Tenue en Amazonie du 10 au 22 novembre 2025 à Belém, la COP30 devait marquer un tournant décisif. Elle a surtout mis en lumière l’écart persistant entre l’urgence écologique, la pression croissante des citoyens et la frilosité politique des États.
Organiser la COP en Amazonie n’était pas anodin. C’était une manière de dire au monde « voici ce que nous risquons de perdre. » L’urgence était visible, palpable. Mais ce contraste était frappant. Le symbole était immense, mais les décisions prises n’ont pas été à la hauteur de ce symbole. On sent que les pays reconnaissent l’urgence, mais les actions concrètes ne suivent pas les promesses. Nous parlons d’une COP de la vérité qui s’est vue dominée par une forte présence des industrielles pétrolières souvent dans plusieurs délégations officielles comme celles de la France avec Total Energies. On se demande si ce n’est plutôt pas une COP du lobbying des industries du pétrole. La science a alerté et le multilatéralisme à encore eu des difficultés à produire des résultats que les communautés réclament réellement.
Certes, il faut reconnaître certains signaux positifs. Les discussions sur la transition énergétique, la lutte contre la déforestation et la résilience ont montré une volonté d’accélérer. Nous pouvons retenir trois résultats principaux de cet COP 30.
En premier lieu, les efforts volontaires d’abandonner les énergies fossiles en prenant en compte les engagements pris à la COP 28 en 2023 de renoncer à terme les énergies fossiles de manière progressive et durable sans pour autant définir une feuille de route explicite pour cette sortie. Cela constitue un véritable échec pour cette COP qui pour beaucoup de pays allait permettre de trouver un consensus sur la question des fossiles.
Deuxièmement, le triplement de l’aide à l’adaptation climatique aux pays en développement et cela pourrait atteindre un objectif de 120 milliards de dollars par an. Enfin, pour la première fois dans l’histoire des COPs, les tensions commerciales mondiales vont faire l’objet d’un dialogue pendant les trois prochaines COP et cela représente une grosse victoire pour les chinois qui recherchait avec d’autres pays émergents les moyens de contourner la taxe carbone de l’Union européenne.

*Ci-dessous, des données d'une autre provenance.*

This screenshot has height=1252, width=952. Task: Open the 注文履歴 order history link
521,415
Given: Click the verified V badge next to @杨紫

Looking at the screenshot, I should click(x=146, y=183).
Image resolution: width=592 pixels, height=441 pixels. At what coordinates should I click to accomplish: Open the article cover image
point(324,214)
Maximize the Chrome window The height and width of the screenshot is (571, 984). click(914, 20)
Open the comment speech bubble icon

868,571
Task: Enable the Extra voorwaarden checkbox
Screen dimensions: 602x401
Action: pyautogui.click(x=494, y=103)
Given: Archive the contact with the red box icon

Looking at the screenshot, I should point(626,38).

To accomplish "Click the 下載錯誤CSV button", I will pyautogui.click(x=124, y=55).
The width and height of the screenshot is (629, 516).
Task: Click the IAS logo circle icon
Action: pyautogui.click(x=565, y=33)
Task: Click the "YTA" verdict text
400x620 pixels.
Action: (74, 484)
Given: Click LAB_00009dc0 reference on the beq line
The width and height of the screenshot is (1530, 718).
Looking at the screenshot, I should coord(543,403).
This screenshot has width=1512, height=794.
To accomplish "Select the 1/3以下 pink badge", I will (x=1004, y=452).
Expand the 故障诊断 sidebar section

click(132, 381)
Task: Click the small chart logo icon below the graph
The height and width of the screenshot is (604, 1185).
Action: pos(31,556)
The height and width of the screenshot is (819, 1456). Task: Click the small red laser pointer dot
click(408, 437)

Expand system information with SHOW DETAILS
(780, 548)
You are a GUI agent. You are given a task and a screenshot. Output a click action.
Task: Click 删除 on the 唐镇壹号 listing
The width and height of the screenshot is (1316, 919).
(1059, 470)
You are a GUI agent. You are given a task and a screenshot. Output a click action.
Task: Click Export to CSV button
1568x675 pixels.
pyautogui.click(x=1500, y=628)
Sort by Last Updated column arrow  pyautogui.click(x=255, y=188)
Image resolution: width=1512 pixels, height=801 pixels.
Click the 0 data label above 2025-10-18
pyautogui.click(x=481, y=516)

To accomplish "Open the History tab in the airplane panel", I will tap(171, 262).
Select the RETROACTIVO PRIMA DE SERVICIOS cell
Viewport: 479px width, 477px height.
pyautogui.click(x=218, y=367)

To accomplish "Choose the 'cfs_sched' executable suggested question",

Cependant, ce qui manque aujourd’hui, ce ne sont pas les intentions, ce sont les mécanismes de mise en œuvre. Beaucoup d’annonces n’ont ni calendrier clair, ni plan de financement, ni d’outils de suivi. On ne peut plus se contenter de déclarations, il faut des preuves et de l’action de la part des grandes puissances.
La finance climatique est le nerf de la guerre parce que la question principale, c’est qui va payer les réparations même si les coupables se connaissent déjà. Tout dépend d’elle, que cela soit l’adaptation, la transition, la protection des écosystèmes etc. Les pays vulnérables de l’Afrique, de l’Amérique et de l’Asie attendaient des engagements solides, prévisibles et accessibles durant cette COP. Ce qu’ils ont obtenu reste insuffisant. Les annonces sont là, mais pas encore les mécanismes robustes. Tant que les flux financiers resteront incertains, les pays n’auront pas la capacité d’agir à l’échelle demandée. Et ce qui est le pire, c’est la montée en puissance des effets néfastes des changements climatiques qui affectent chaque jour les moyens de subsistances des milliers de citoyens partout dans le monde. De plus, les efforts actuels nous conduisent hors des objectifs fixés en 2015 de limiter le réchauffement climatique à 1.5°C dans l’accord de Paris qui célèbre une décennie cette année.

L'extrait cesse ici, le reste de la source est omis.